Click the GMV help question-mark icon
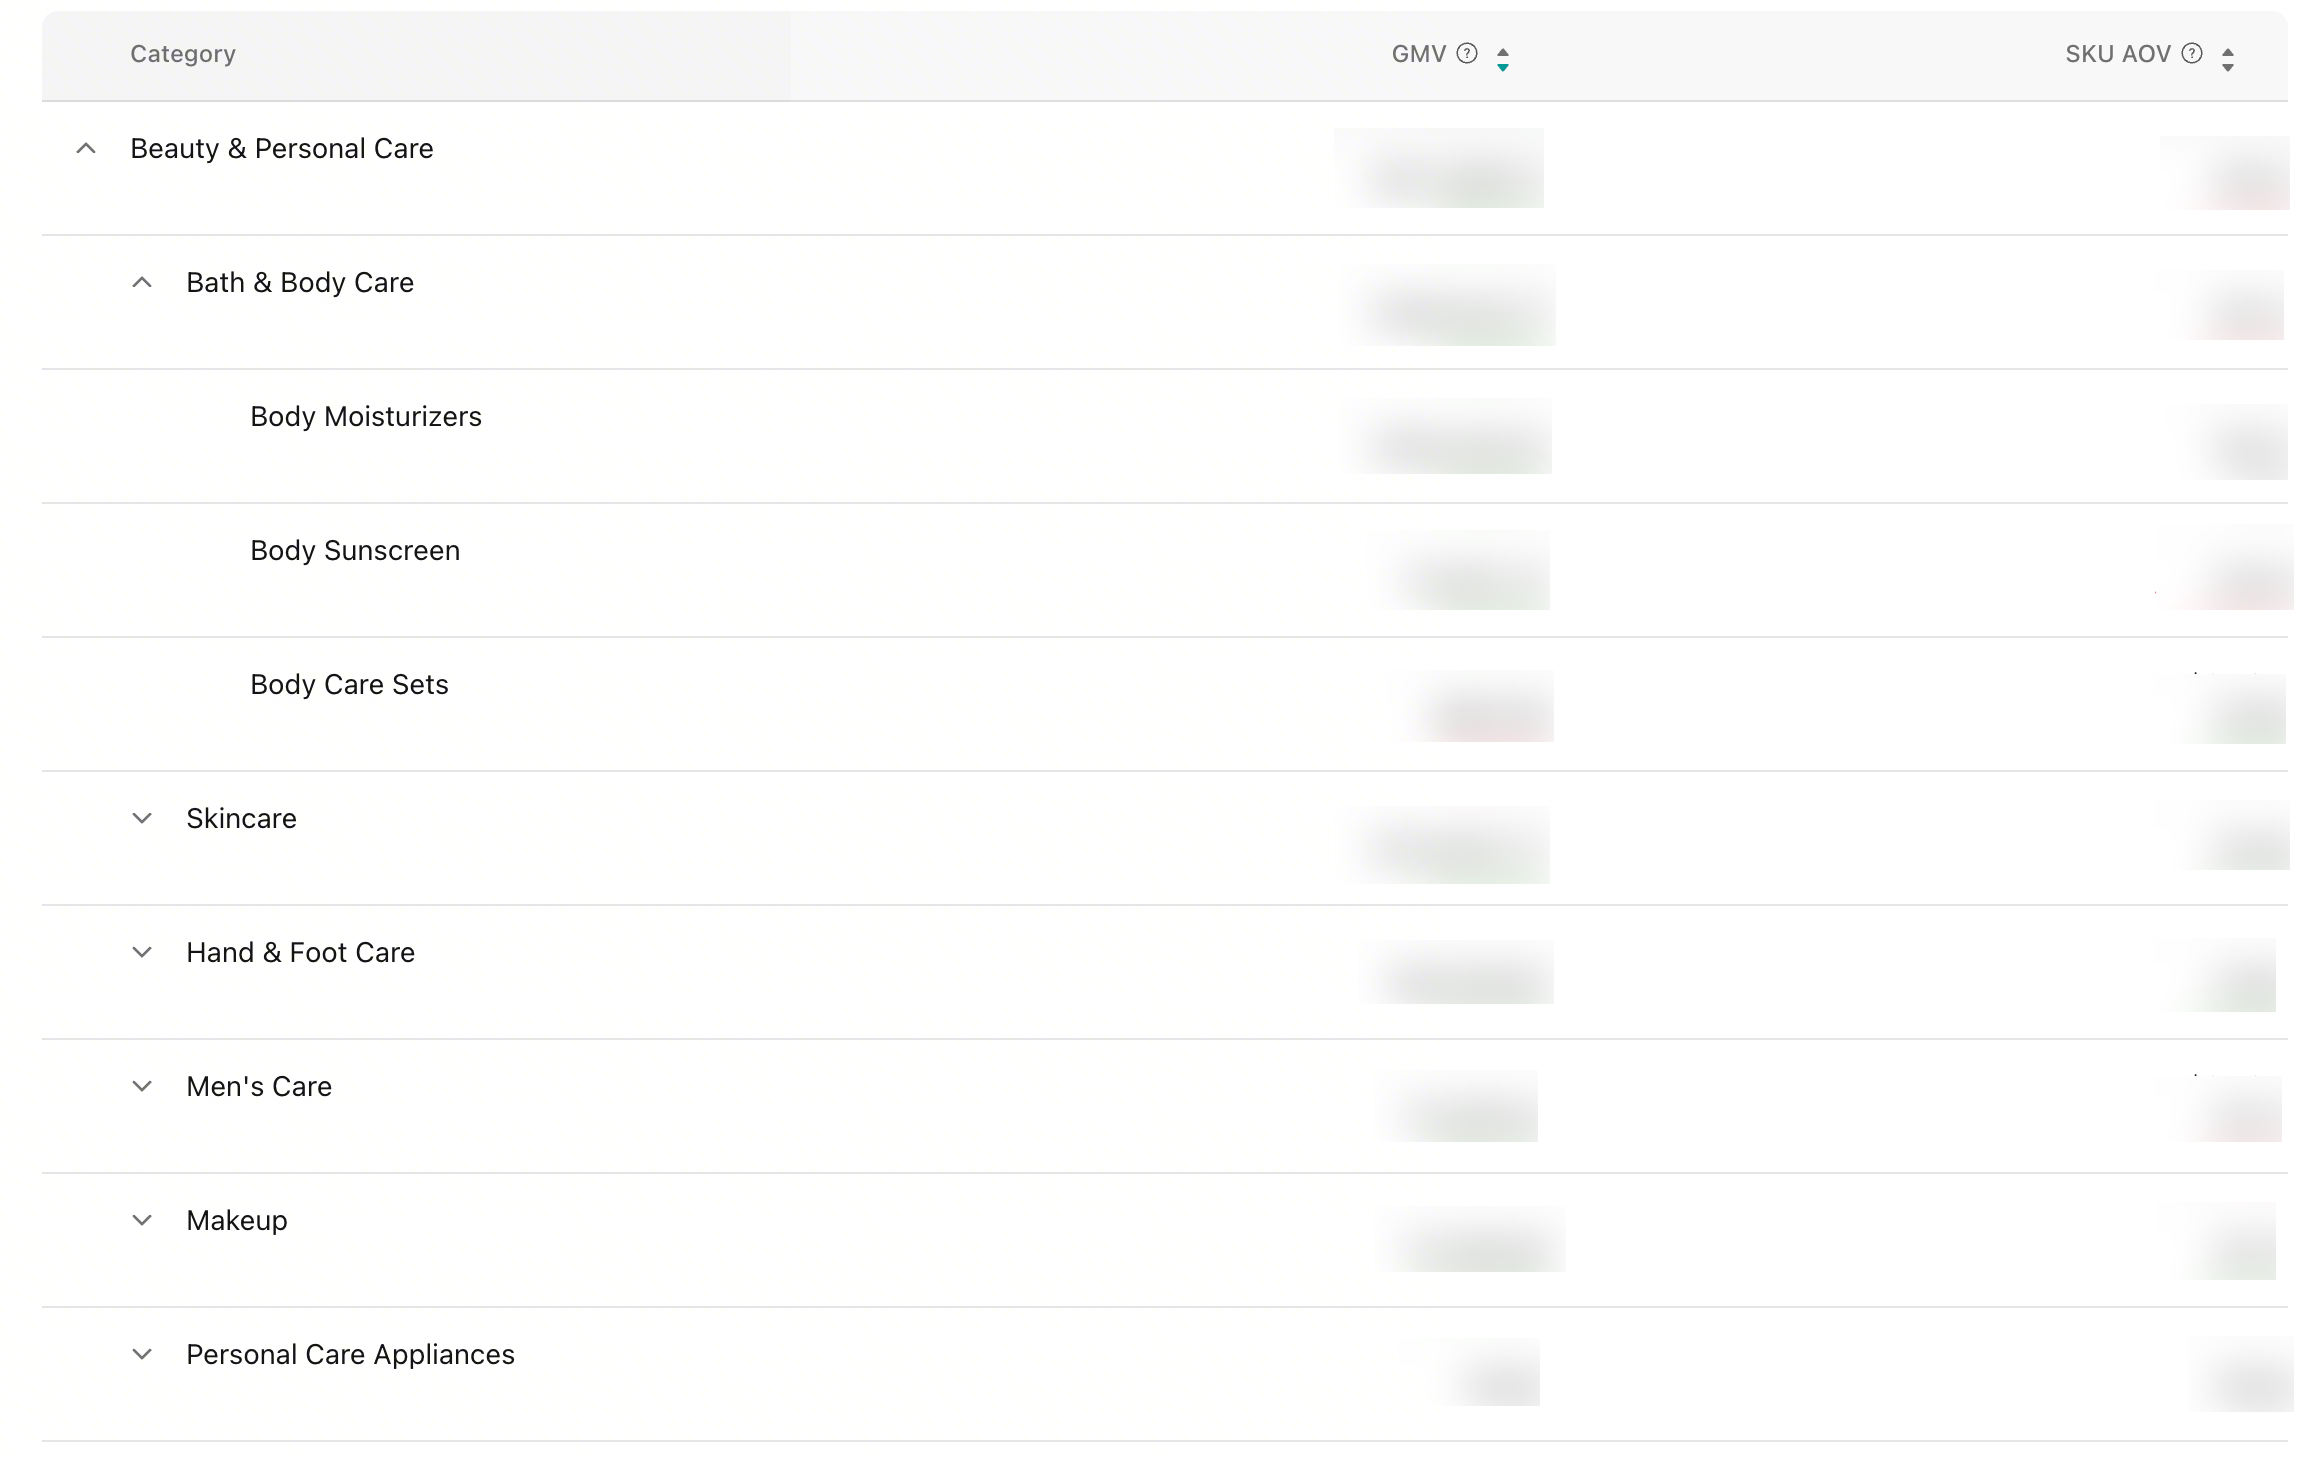Image resolution: width=2322 pixels, height=1460 pixels. 1467,54
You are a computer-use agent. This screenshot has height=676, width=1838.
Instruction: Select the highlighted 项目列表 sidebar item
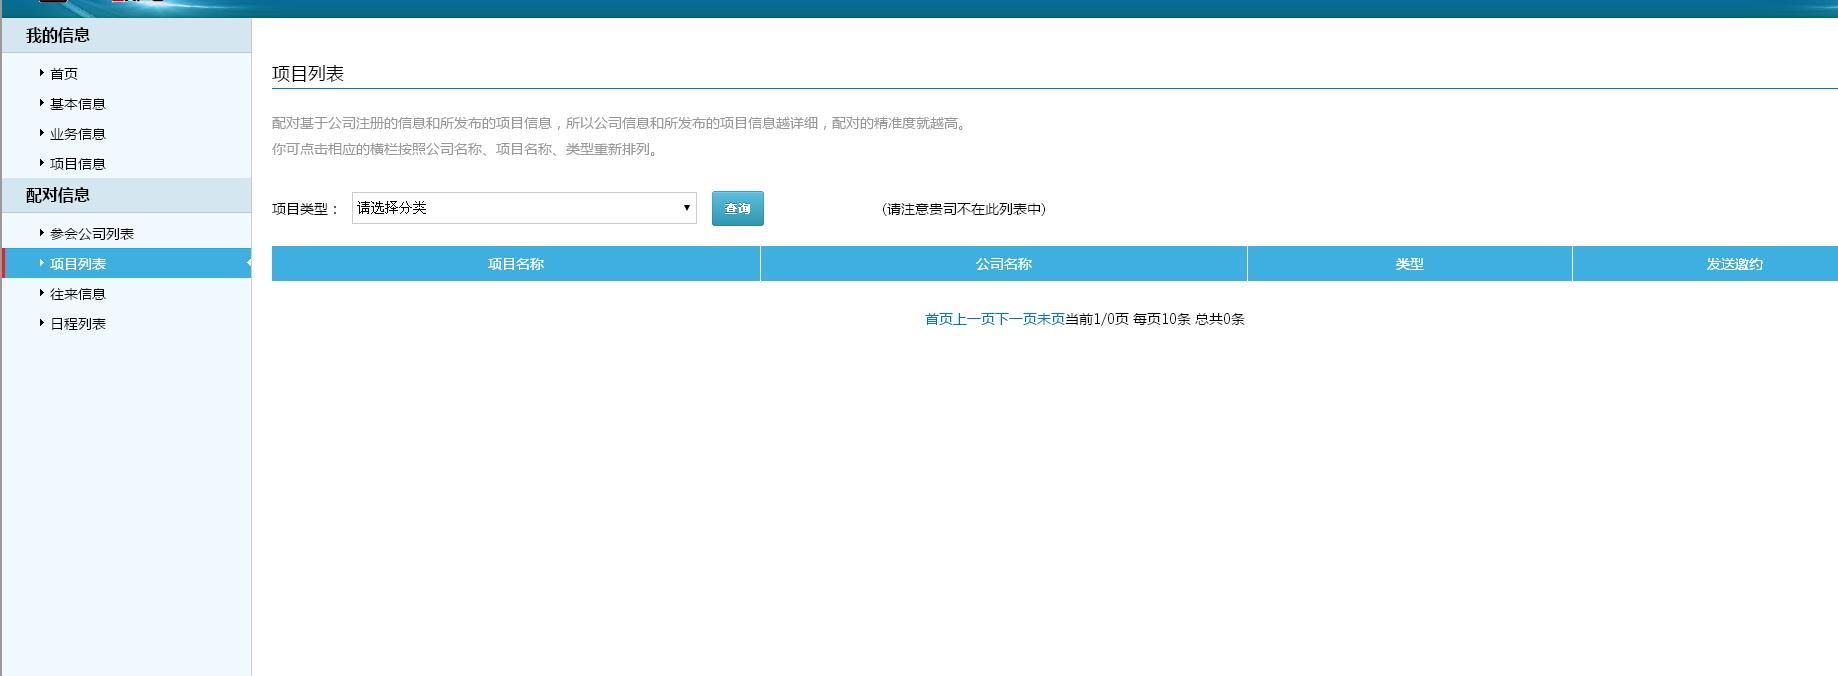pyautogui.click(x=78, y=264)
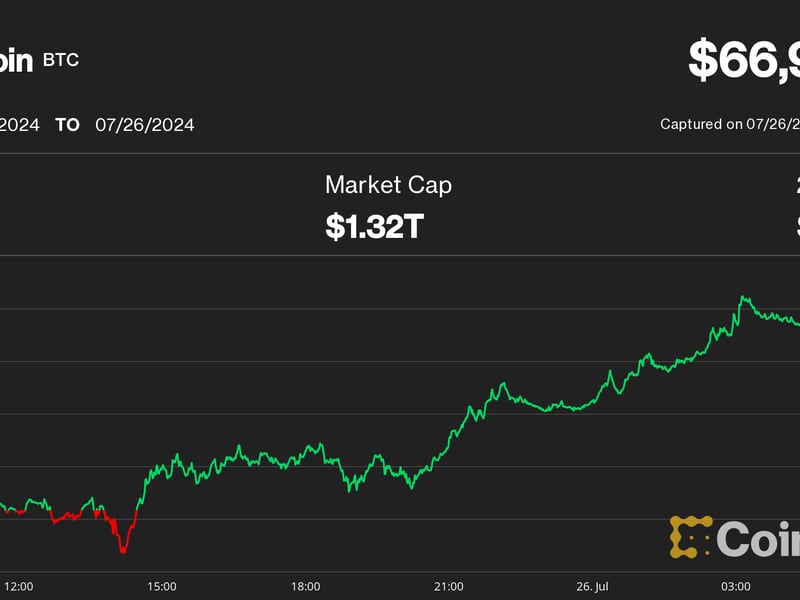This screenshot has width=800, height=600.
Task: Click the CoinDesk logo icon
Action: [690, 537]
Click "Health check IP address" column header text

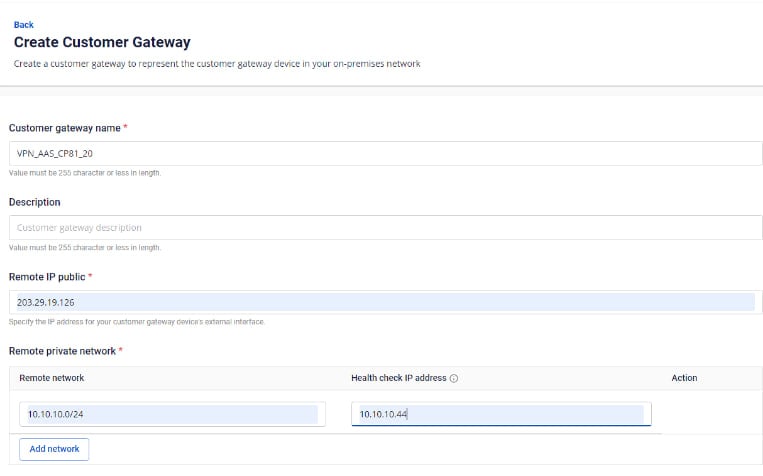coord(398,378)
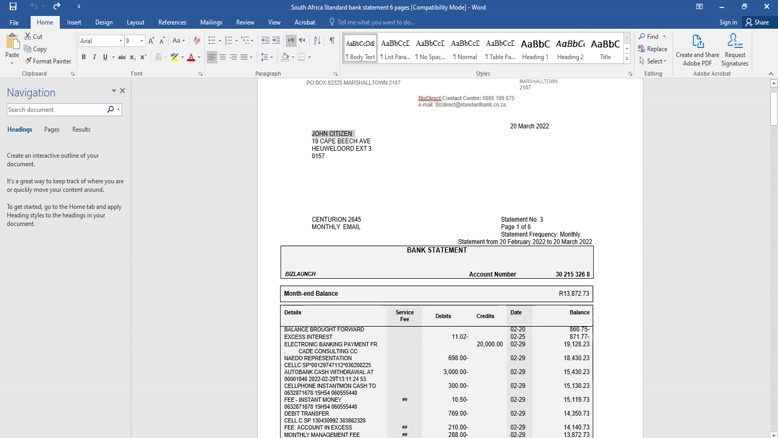Click Increase Font Size icon
778x438 pixels.
click(151, 41)
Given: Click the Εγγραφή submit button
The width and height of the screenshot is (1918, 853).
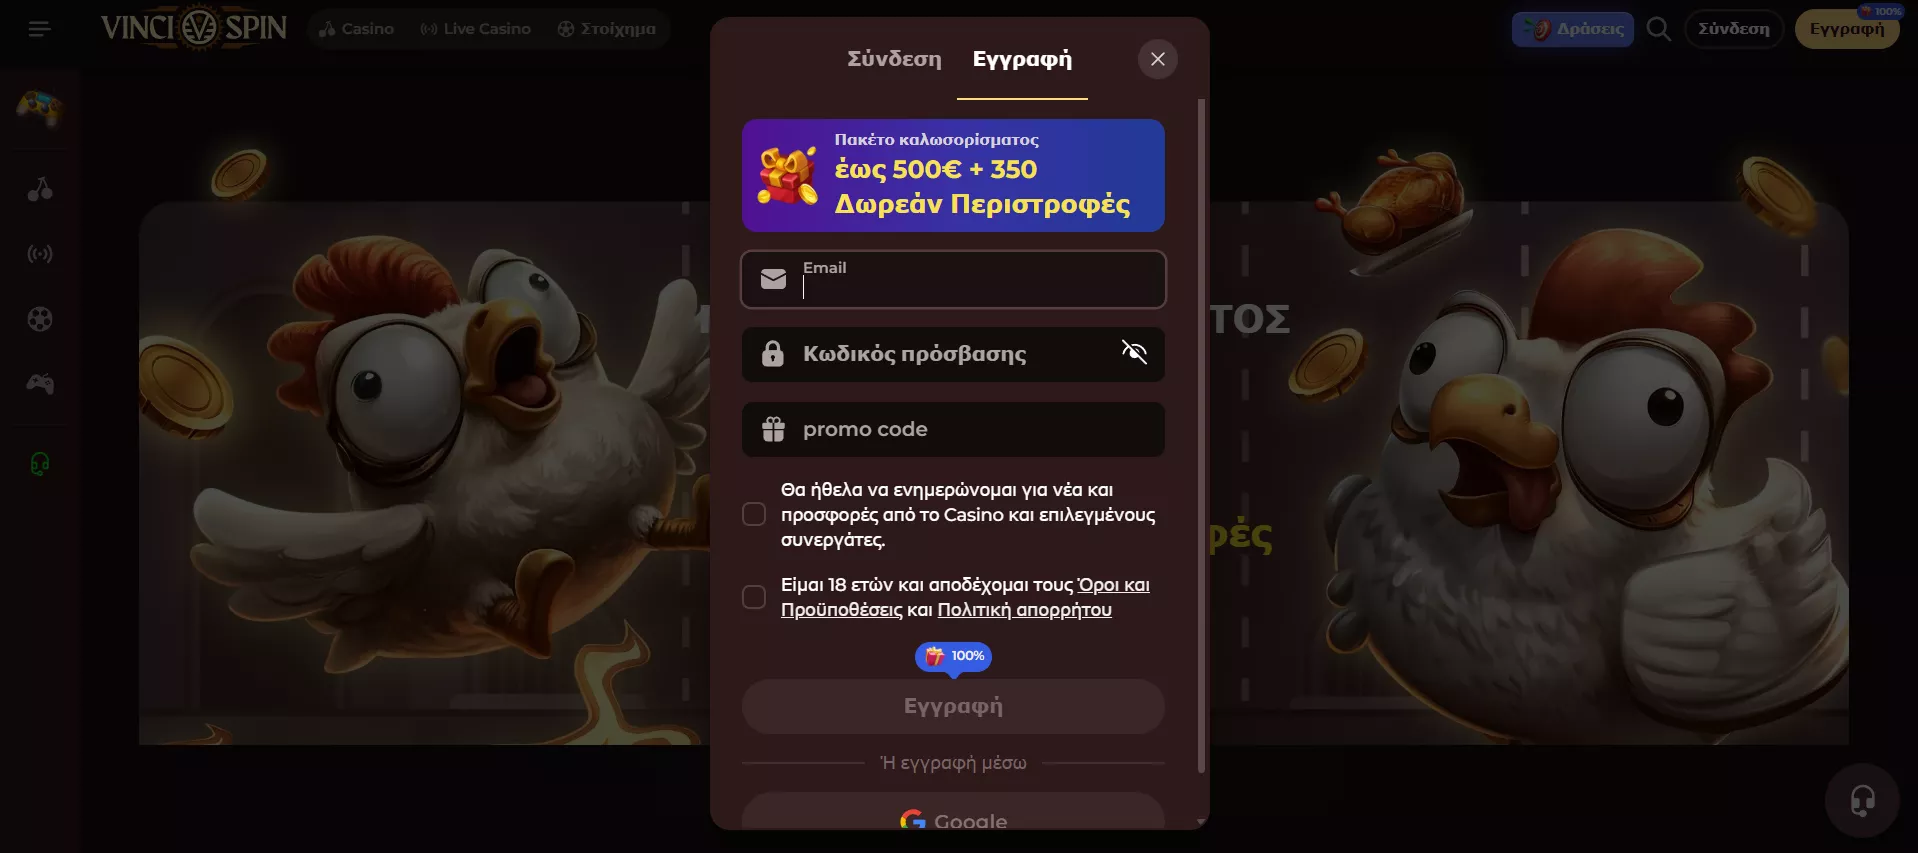Looking at the screenshot, I should [x=953, y=706].
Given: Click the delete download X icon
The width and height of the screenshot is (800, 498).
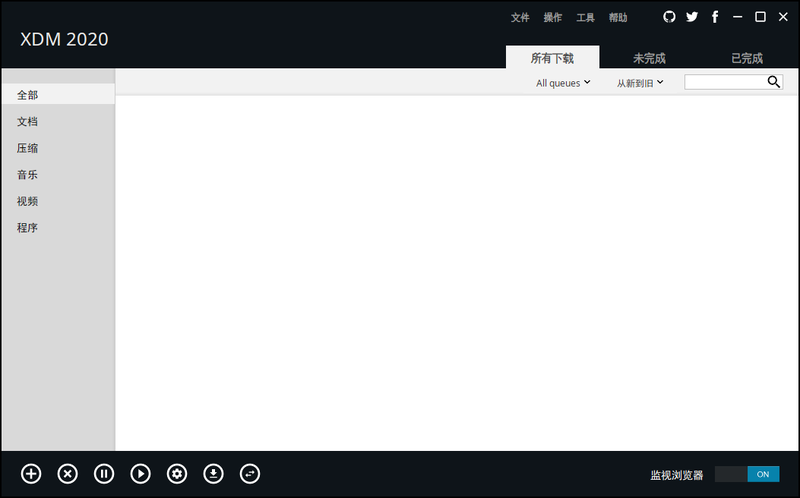Looking at the screenshot, I should (67, 474).
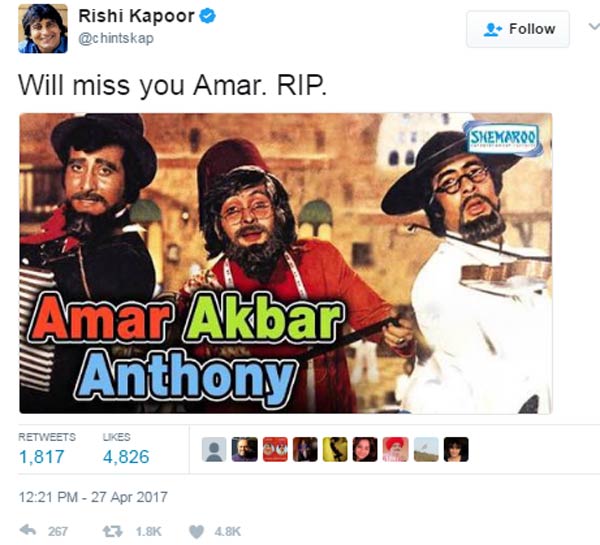Click the last dark avatar liker
Image resolution: width=600 pixels, height=545 pixels.
click(456, 449)
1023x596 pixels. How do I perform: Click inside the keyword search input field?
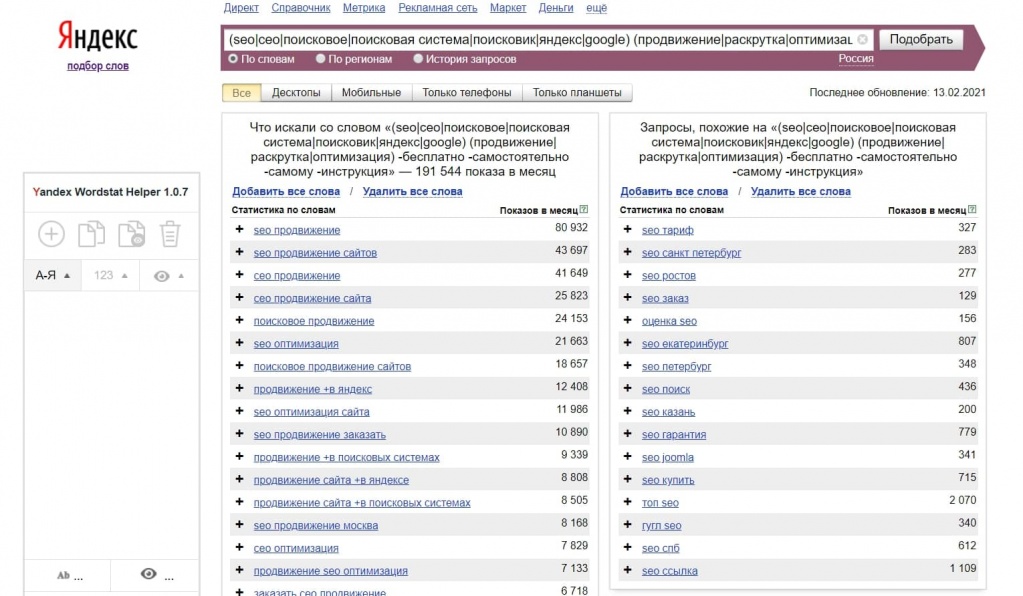pos(540,40)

──────────────────────────────

Copy every row above word for word, leaving out the pictures.

▶ **Result of the exercise**
Click the GMV help question-mark icon
Image resolution: width=2322 pixels, height=1460 pixels. 1467,54
You are a computer-use agent. This screenshot has height=676, width=1838.
Instruction: Select the highlighted 项目列表 sidebar item
pyautogui.click(x=78, y=264)
This screenshot has width=800, height=600.
Task: Click the CoinDesk logo icon
Action: [690, 537]
Click "Health check IP address" column header text

coord(398,378)
Click Increase Font Size icon
778x438 pixels.
click(151, 41)
Given: Click the Εγγραφή submit button
The width and height of the screenshot is (1918, 853).
Looking at the screenshot, I should [x=953, y=706].
Given: Click the delete download X icon
The width and height of the screenshot is (800, 498).
Looking at the screenshot, I should (67, 474).
Click the last dark avatar liker
Image resolution: width=600 pixels, height=545 pixels.
click(456, 449)
1023x596 pixels. How do I perform: Click inside the keyword search input field?
pos(540,40)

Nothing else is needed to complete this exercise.